Tuesday, January 14, 2025
Second New Year Tuesday With Clear Blue Cool Sky
Another clear blue-sky day, this second Tuesday of the New Year of 2024. It was back to Sikes Lake I ventured this morning, as you can clearly see via the view of the Blue Lagoon of Sikes Lake, located at the west end of the lake, viewed from the middle of the bridge across the Lagoon.
The temperature was in the mid 40s, with no wind, making for pleasant conditions.
Such will remain the case for a few days, eventually getting to a daytime high in the low 70s, before another cold blow arrives, dropping the temperature low into the mid-teens.
I prefer my temperatures to be in the 70s, not the mid-teens...
Sunday, January 12, 2025
Snow-Free Sunday Wichita Bluff Hill Hiking
It was back for some snow-free salubrious high-speed hill hiking to the Wichita Bluff Nature Area this second Sunday of 2025, a fact you can intuit via the photo documentation looking east across the Circle Trail, at the picnic pavilion located at the summit of the Bluffs.
There were more than the norm number of fellow hill hikers, today. Methinks this is caused by the New Year Resolution phenomenon. That, and the fact that today is another clear blue-sky day, heated above freezing, being a pleasant change from the recent bout of deep freezing, along with snow.
I am amping up my physical activity in an attempt to melt away the excess poundage gained during the recent holiday season over-eating debauchery...
Saturday, January 11, 2025
Blue Sky Saturday Playing Soccer While Hiking At Sikes Lake
On this second Saturday of the New Year of 2024, at my North Texas location, snow clouds have totally left the sky, leaving bright blue behind.
In shady areas, some snow remains, but, for the most part, the snow has melted into oblivion. No further such nonsense is in the near-term forecast, though there are a few days of such, predicted in the not so near-term forecast.

Directions -
[1] Rewrite the blog excerpt, beginning at the words "There were more" and stopping after "season over-eating debauchery...", with "Methinks" replaced by "I think".
[2] Reproduce the entries word for word, beginning at the line that has "Click the last yellow segment of scale bar" and stopping after the line that has "Action: (x=1443, y=663)".
The entries that follow the blog excerpt are unrelated to it.

Input data -
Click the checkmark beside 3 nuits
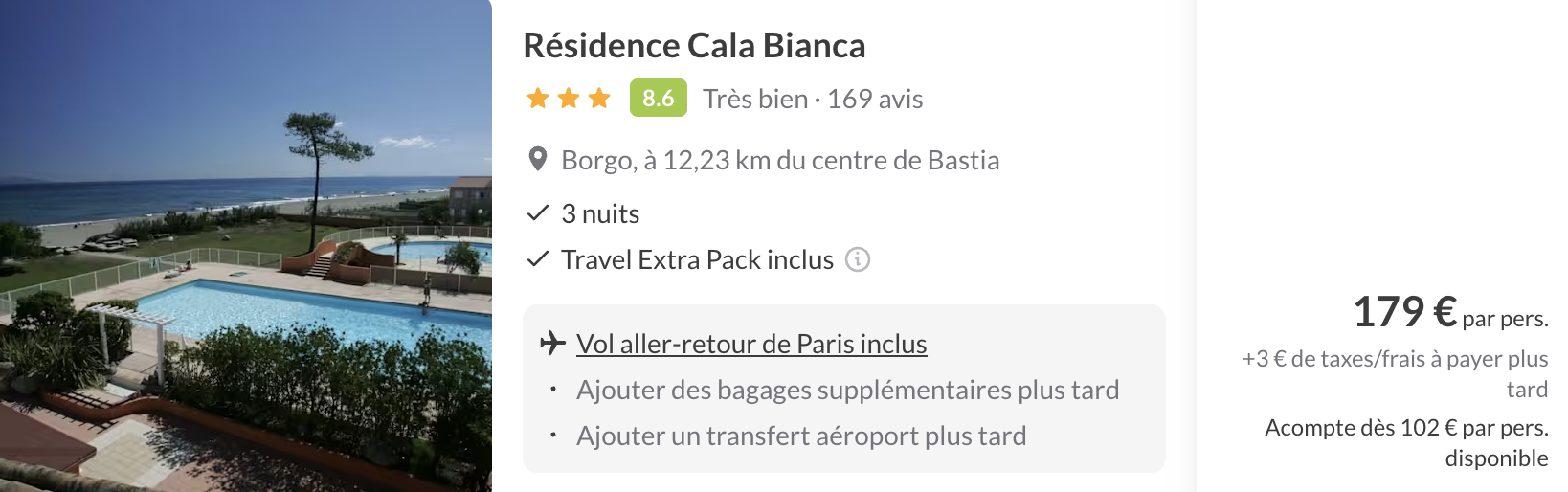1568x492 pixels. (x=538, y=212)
* * *
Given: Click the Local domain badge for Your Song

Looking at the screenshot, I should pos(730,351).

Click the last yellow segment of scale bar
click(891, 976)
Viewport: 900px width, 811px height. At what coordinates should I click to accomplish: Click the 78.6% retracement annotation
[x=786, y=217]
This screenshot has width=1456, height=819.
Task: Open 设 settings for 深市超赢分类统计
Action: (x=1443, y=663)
---
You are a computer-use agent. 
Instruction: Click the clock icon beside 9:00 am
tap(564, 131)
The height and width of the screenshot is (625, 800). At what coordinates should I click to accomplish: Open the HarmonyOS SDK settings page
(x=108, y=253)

The replies -
[1]
There were more than the norm number of fellow hill hikers, today. I think this is caused by the New Year Resolution phenomenon. That, and the fact that today is another clear blue-sky day, heated above freezing, being a pleasant change from the recent bout of deep freezing, along with snow.
I am amping up my physical activity in an attempt to melt away the excess poundage gained during the recent holiday season over-eating debauchery...

[2]
Click the last yellow segment of scale bar
click(891, 976)
Viewport: 900px width, 811px height. At what coordinates should I click to accomplish: Click the 78.6% retracement annotation
[x=786, y=217]
This screenshot has width=1456, height=819.
Task: Open 设 settings for 深市超赢分类统计
Action: (x=1443, y=663)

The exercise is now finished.